I love to play basketball. When I was a teenager, Michael Jordan was winning the first and the second NBA-three-peat of his career. I was a fan of one of probably the best basketball-players of human history. I was extremely disappointed when I knew later that Michael Jordan refused to support the civil-rights-movement in the USA due to concerns about his attractive sponsor-contracts – not only as a Jordan-fan, but in front of all as a human. “He carefully dodged any political issue that might have jeopardized his family-friendly image. When asked in 1992 about the Rodney King riots in Los Angeles, for instance, Jordan lamely replied: ‘I need to know more about it.’ (…) Jordan has remained devoutly apolitical. He has never used his platform to pursue social or political change; indeed, he’s gone out of his way to play it safe. This is, of course, precisely how the corporations he endorses want it.

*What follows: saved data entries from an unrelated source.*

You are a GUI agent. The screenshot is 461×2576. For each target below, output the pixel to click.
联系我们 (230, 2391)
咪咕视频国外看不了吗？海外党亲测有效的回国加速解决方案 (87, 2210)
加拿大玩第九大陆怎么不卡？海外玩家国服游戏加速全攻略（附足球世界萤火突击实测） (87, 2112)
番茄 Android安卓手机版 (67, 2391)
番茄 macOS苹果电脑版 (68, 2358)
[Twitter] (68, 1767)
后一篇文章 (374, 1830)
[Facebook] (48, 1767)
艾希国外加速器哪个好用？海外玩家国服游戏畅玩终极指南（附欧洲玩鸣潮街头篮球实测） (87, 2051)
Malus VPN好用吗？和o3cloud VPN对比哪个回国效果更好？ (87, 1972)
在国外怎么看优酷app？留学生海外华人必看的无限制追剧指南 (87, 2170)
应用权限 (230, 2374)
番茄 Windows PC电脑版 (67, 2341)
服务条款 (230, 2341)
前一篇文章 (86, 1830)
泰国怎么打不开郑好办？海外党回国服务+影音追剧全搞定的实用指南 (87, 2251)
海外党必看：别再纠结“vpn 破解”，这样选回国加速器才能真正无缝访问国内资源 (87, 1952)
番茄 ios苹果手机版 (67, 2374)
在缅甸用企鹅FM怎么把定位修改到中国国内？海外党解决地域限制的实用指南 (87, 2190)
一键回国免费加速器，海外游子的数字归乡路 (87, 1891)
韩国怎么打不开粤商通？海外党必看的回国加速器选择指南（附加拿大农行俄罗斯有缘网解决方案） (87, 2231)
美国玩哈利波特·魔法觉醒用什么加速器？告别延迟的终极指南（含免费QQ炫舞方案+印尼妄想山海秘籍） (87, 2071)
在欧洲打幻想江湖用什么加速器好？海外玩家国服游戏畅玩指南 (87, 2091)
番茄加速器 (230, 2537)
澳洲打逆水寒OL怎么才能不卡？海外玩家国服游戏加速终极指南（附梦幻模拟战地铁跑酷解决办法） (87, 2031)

Politics and successful marketing don’t mix” (Nieman Reports 2014). Regarding his sponsor’s Nike allegedly exploitative labor practices in Southeast Asia, “Jordan first said it wasn’t his problem, but later said he would travel to Asia, explaining that ‘if it’s an issue of slavery or sweatshops, [Nike executives] have to revise the situation.’ Yet even after acknowledging the specter of ‘slavery,’ Jordan never made the trip” (Nieman Reports 2014). By saying that his charity-work donating millions should not be underestimated. But Michael Jordan did not become politically active and was criticized for it by other professional athletes, e. g. Arthur Ashe, Jim Brown and Hank Aaron. And it is possible for professional athletes to take a political stand, like e. g. teammate of the Chicago Bulls Craig Hodges did, bringing to “a White House ceremony in a dashiki (…) a letter for George Bush on the plight of the inner cities. ‘I can’t go and just be in an Armani suit and not say shit,’ Hodges later told The Village Voice. (…) As Jesse Jackson told The Washington Post in 1996: ‘If [sports stars] can sell these wares with the power of their personas, they also can sell civic responsibility with the power of their personas’” (Nieman Reports 2014).

Roger Federer, one of the best tennis-players of all time, runs his own foundation for children (RF Foundation 2014) which is admirable, and gives at the same time his name and face to his sponsor “Nike” which is known to be critique-resistant concerning its use of child-labor, its working conditions violating human rights, … How much impact would it have if sports-stars like Roger Federer would step up and request from their sponsor “Nike” a better human rights-performance similar to their outstanding sports-performance?

The Winter Olympic Games 2014 in Sotschi provoked increasing pressure on human rights activists and organizations in the country because the Russian government wanted to show the world a face of Russia without human rights issues. The International Association of Athletics Federations (IAAF) and other world-sports-associations try to shut up athletes when they want to express their political points of view, as the international track and field athlete Jonathan Cook explains: “In August 2013, in a prelude to the debates that have shrouded the Sochi Games, the Swedish High Jumper, Emma Green Tregaro, competing at the IAAF World Athletics Championships in Moscow, was reprimanded for painting her nails in the colours of the rainbow in a statement of solidarity with homosexual Russians. Green Tregaro was told that her actions breached IAAF regulations, which stipulate that athletes may not engage in any political or commercial statements; and she was instructed to repaint her nails prior to the next round of competition or risk disqualification. Such overbearing actions – inhibiting the considered and reasoned right of expression for an athlete with a clear sense of her own personal convictions – are fundamentally wrong” (Huffpost Students 2014).